Exercise materials:
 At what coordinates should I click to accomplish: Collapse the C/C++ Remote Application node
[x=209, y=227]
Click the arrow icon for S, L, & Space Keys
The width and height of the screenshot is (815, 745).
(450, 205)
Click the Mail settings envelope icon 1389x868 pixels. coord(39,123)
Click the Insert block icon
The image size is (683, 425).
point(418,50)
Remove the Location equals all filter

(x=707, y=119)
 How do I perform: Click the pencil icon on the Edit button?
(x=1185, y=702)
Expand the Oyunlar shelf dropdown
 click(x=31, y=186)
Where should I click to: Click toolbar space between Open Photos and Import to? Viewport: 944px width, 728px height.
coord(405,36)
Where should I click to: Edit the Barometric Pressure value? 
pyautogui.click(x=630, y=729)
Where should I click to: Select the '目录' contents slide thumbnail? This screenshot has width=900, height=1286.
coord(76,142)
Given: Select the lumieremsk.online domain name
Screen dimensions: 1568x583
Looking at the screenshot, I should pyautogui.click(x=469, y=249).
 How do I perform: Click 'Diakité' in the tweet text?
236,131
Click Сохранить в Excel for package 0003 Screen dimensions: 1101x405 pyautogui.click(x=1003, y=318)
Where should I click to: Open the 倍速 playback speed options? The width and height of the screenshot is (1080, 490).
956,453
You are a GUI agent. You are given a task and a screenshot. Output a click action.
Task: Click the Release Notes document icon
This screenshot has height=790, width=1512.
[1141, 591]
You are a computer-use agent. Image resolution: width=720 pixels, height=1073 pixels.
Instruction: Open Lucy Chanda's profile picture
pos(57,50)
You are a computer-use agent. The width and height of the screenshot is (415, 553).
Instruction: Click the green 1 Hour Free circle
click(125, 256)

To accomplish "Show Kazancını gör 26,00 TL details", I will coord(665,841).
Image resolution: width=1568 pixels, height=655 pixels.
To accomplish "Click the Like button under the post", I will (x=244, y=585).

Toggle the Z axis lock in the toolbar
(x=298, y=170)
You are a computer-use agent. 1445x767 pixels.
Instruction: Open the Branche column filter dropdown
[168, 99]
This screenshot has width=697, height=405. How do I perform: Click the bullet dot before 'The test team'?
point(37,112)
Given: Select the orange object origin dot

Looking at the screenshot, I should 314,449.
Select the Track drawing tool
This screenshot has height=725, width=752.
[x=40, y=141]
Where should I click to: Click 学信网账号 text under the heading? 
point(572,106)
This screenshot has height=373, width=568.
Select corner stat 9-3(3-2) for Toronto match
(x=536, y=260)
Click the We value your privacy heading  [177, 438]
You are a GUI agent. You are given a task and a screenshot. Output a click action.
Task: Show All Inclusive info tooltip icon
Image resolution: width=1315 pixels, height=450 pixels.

What is expected: Each entry above is to be transcribed exactly as it was written.

Exercise response:
 At what coordinates should I click to accomplish: Collapse the C/C++ Remote Application node
[x=209, y=227]
Click the arrow icon for S, L, & Space Keys
The width and height of the screenshot is (815, 745).
(450, 205)
Click the Mail settings envelope icon 1389x868 pixels. coord(39,123)
Click the Insert block icon
The image size is (683, 425).
point(418,50)
Remove the Location equals all filter

(x=707, y=119)
 How do I perform: Click the pencil icon on the Edit button?
(x=1185, y=702)
Expand the Oyunlar shelf dropdown
 click(x=31, y=186)
Where should I click to: Click toolbar space between Open Photos and Import to? Viewport: 944px width, 728px height.
coord(405,36)
Where should I click to: Edit the Barometric Pressure value? 
pyautogui.click(x=630, y=729)
Where should I click to: Select the '目录' contents slide thumbnail? This screenshot has width=900, height=1286.
coord(76,142)
Given: Select the lumieremsk.online domain name
Screen dimensions: 1568x583
Looking at the screenshot, I should pyautogui.click(x=469, y=249).
 How do I perform: Click 'Diakité' in the tweet text?
236,131
Click Сохранить в Excel for package 0003 Screen dimensions: 1101x405 pyautogui.click(x=1003, y=318)
Where should I click to: Open the 倍速 playback speed options? The width and height of the screenshot is (1080, 490).
956,453
You are a GUI agent. You are given a task and a screenshot. Output a click action.
Task: Click the Release Notes document icon
This screenshot has height=790, width=1512.
[1141, 591]
You are a computer-use agent. Image resolution: width=720 pixels, height=1073 pixels.
Instruction: Open Lucy Chanda's profile picture
pos(57,50)
You are a computer-use agent. The width and height of the screenshot is (415, 553).
Instruction: Click the green 1 Hour Free circle
click(125, 256)

To accomplish "Show Kazancını gör 26,00 TL details", I will coord(665,841).
Image resolution: width=1568 pixels, height=655 pixels.
To accomplish "Click the Like button under the post", I will (x=244, y=585).

Toggle the Z axis lock in the toolbar
(x=298, y=170)
You are a computer-use agent. 1445x767 pixels.
Instruction: Open the Branche column filter dropdown
[168, 99]
This screenshot has width=697, height=405. How do I perform: Click the bullet dot before 'The test team'?
point(37,112)
Given: Select the orange object origin dot

Looking at the screenshot, I should 314,449.
Select the Track drawing tool
This screenshot has height=725, width=752.
[x=40, y=141]
Where should I click to: Click 学信网账号 text under the heading? 
point(572,106)
This screenshot has height=373, width=568.
Select corner stat 9-3(3-2) for Toronto match
(x=536, y=260)
Click the We value your privacy heading  [177, 438]
You are a GUI agent. You are given a task and a screenshot. Output a click action.
Task: Show All Inclusive info tooltip icon
Image resolution: width=1315 pixels, height=450 pixels.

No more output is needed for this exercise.